Render the listing below as a JSON list of strings, one string per line, with blank lines dropped and the pictures left out.

--- BEGIN MATERIAL FOR THIS EXERCISE ---

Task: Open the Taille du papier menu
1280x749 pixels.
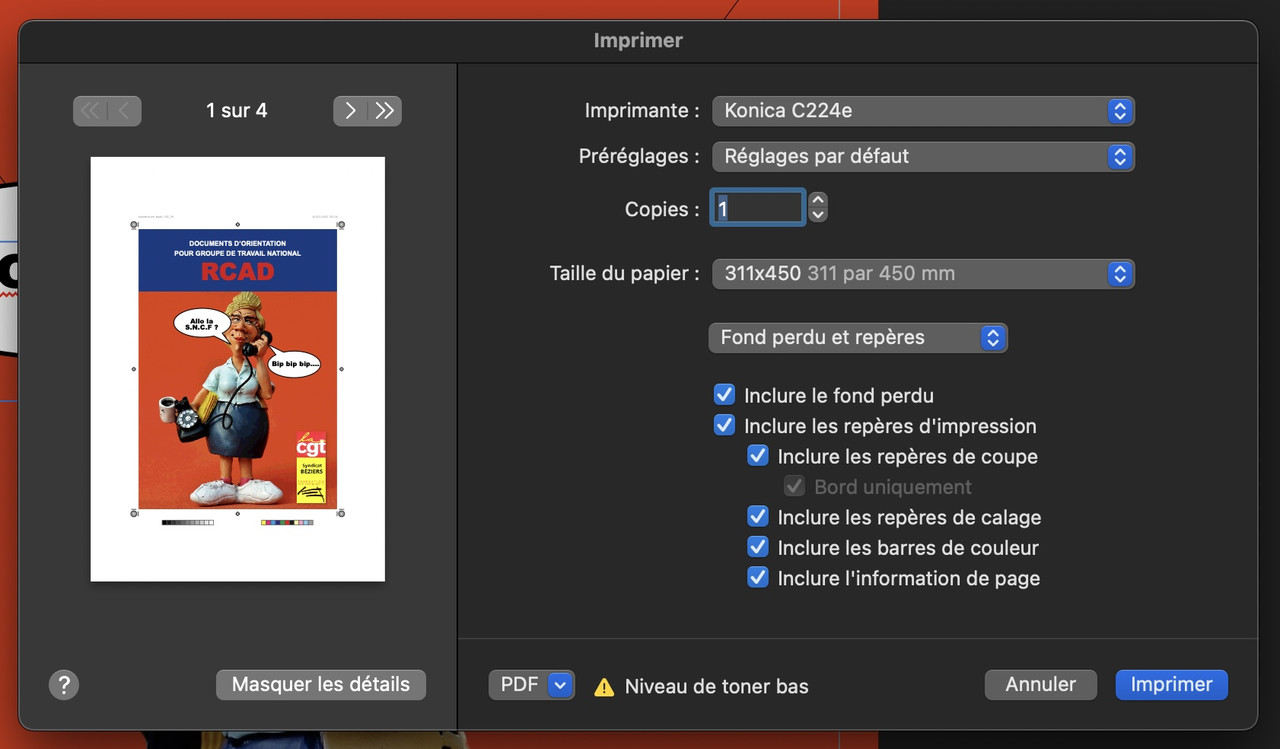Action: coord(922,273)
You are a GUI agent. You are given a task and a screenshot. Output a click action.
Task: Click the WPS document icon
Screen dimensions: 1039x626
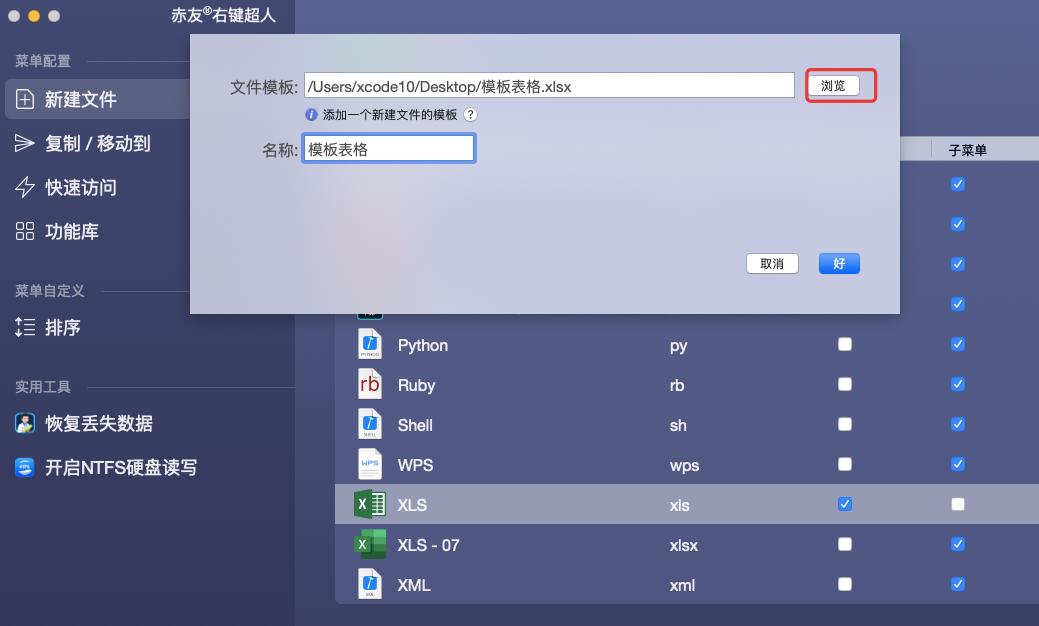[x=370, y=464]
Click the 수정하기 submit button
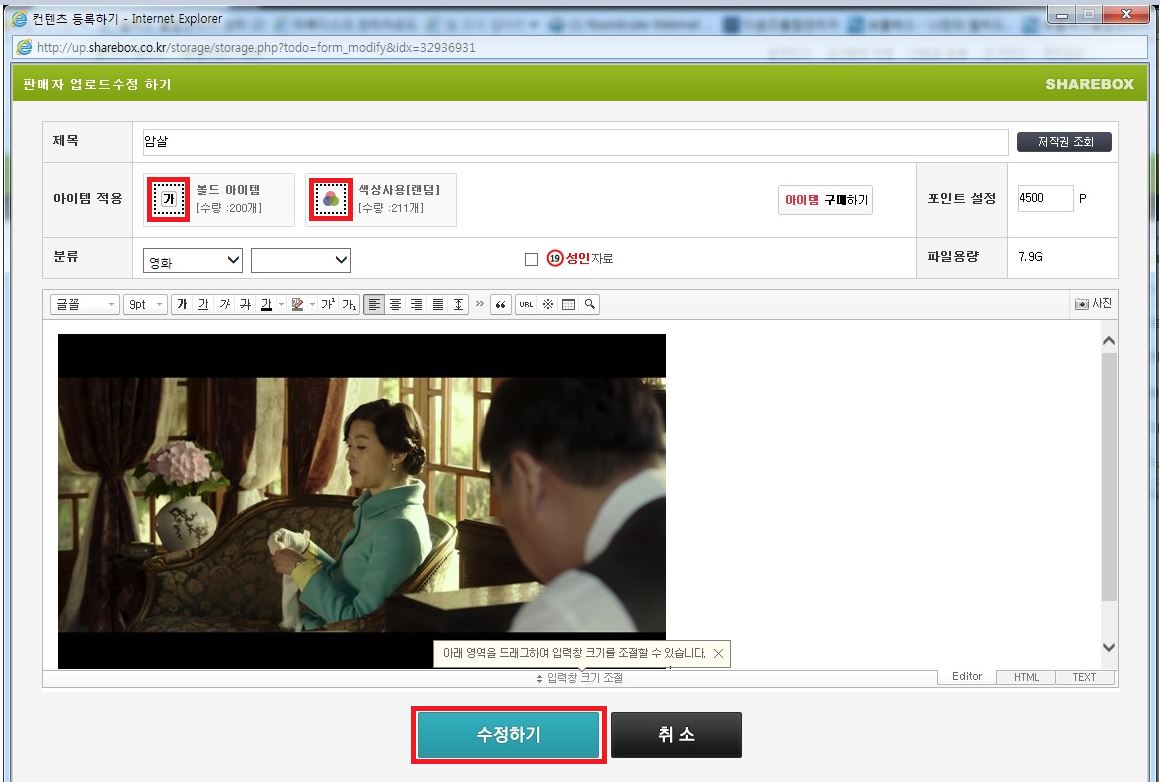This screenshot has height=782, width=1160. (508, 735)
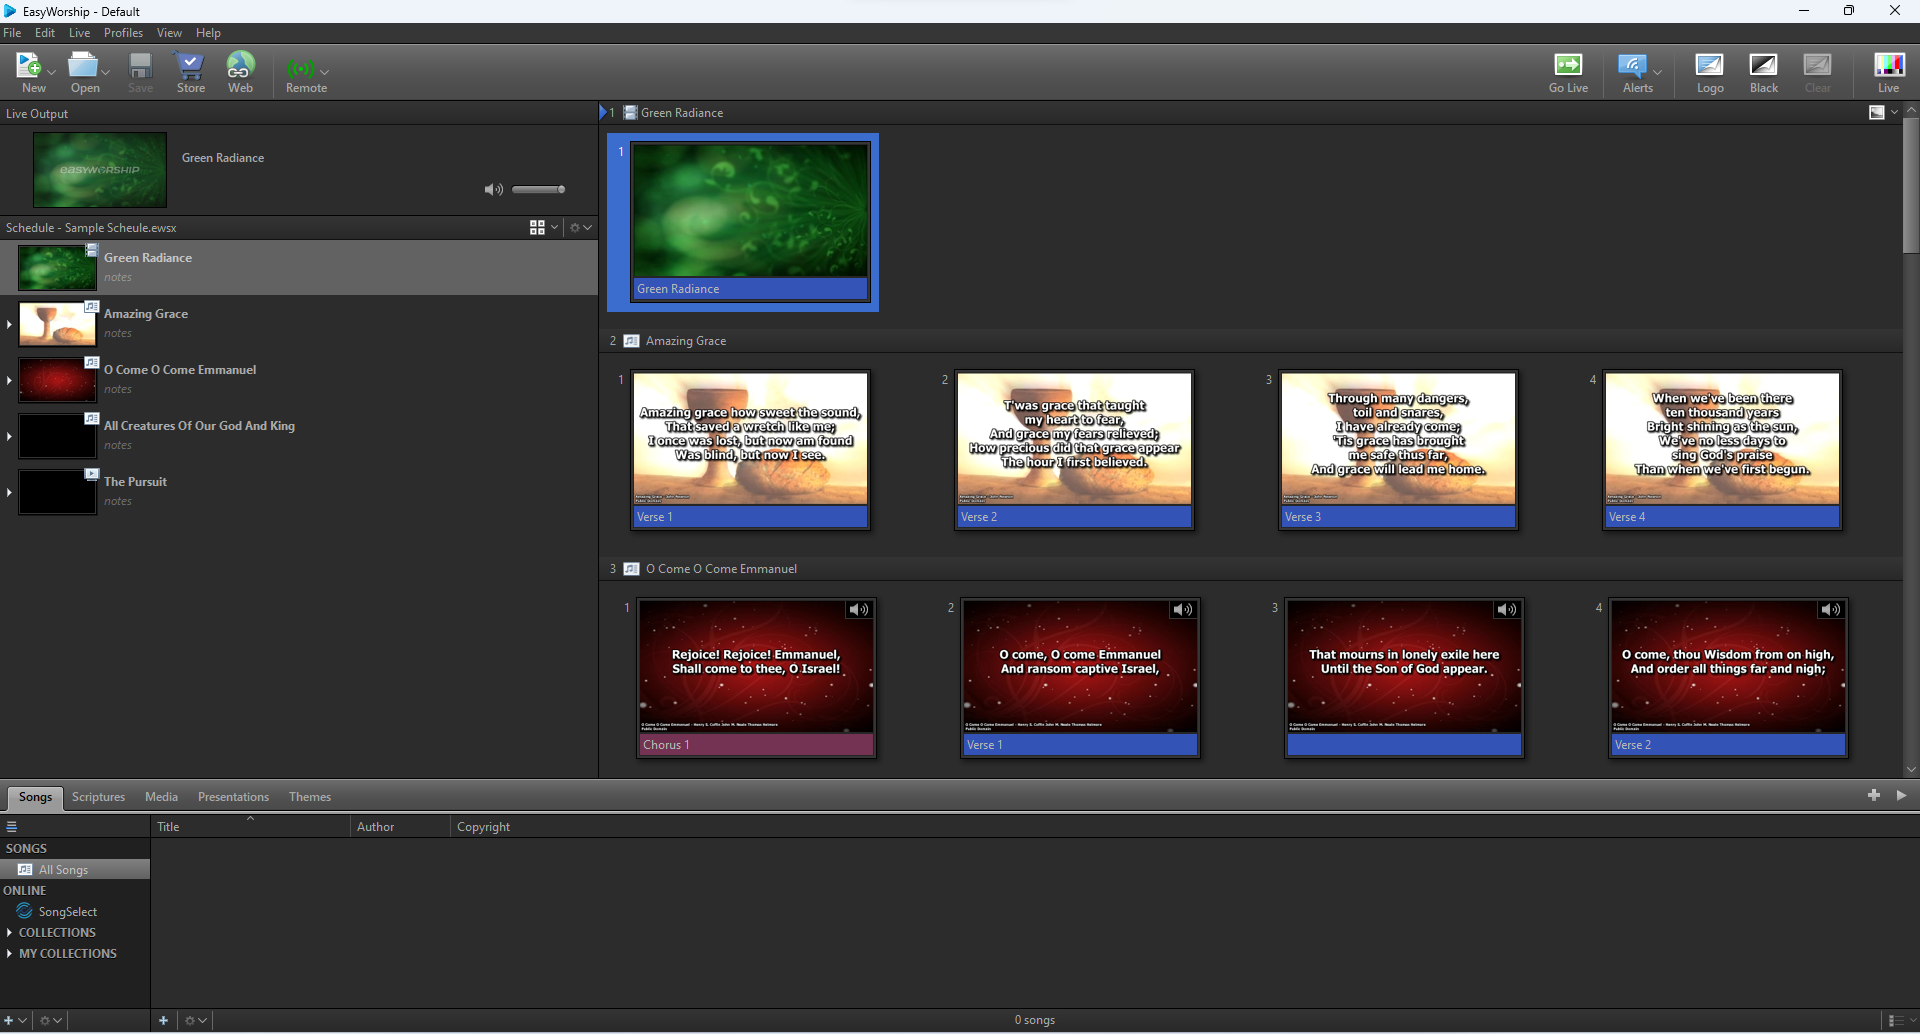Switch to the Scriptures tab
The width and height of the screenshot is (1920, 1034).
tap(98, 797)
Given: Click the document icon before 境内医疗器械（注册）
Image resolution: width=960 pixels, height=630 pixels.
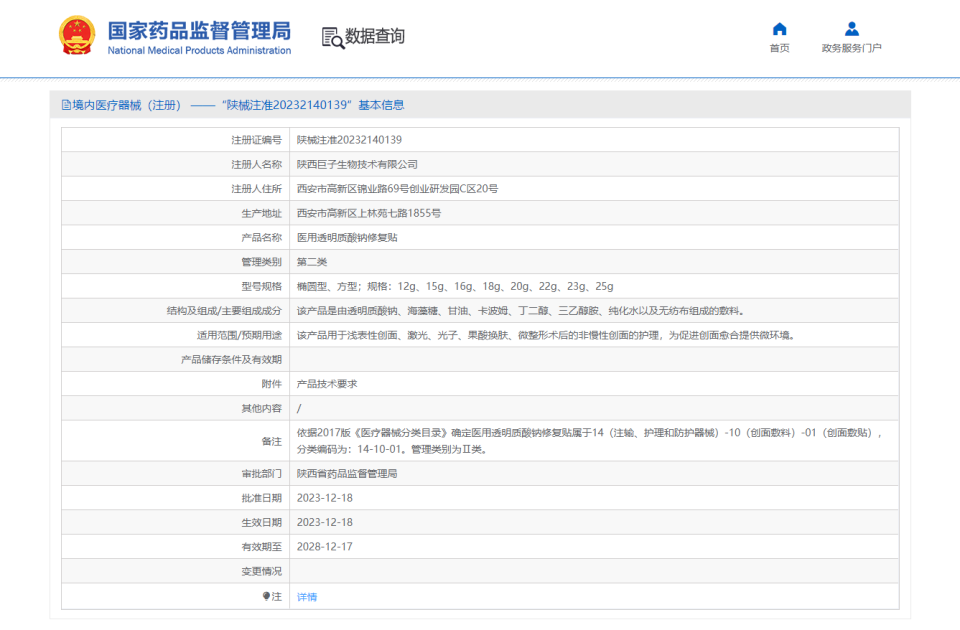Looking at the screenshot, I should pyautogui.click(x=63, y=104).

--- END MATERIAL FOR THIS EXERCISE ---

FULL SOLUTION:
[
  "Task: Open the Taille du papier menu",
  "1280x749 pixels.",
  "Action: coord(922,273)",
  "You are a GUI agent. You are given a task and a screenshot. Output a click action.",
  "Task: Click the WPS document icon",
  "Screen dimensions: 1039x626",
  "[x=370, y=464]",
  "Click the 수정하기 submit button",
  "This screenshot has height=782, width=1160. (508, 735)",
  "Switch to the Scriptures tab",
  "The width and height of the screenshot is (1920, 1034).",
  "tap(98, 797)",
  "Given: Click the document icon before 境内医疗器械（注册）",
  "Image resolution: width=960 pixels, height=630 pixels.",
  "Looking at the screenshot, I should pyautogui.click(x=63, y=104)."
]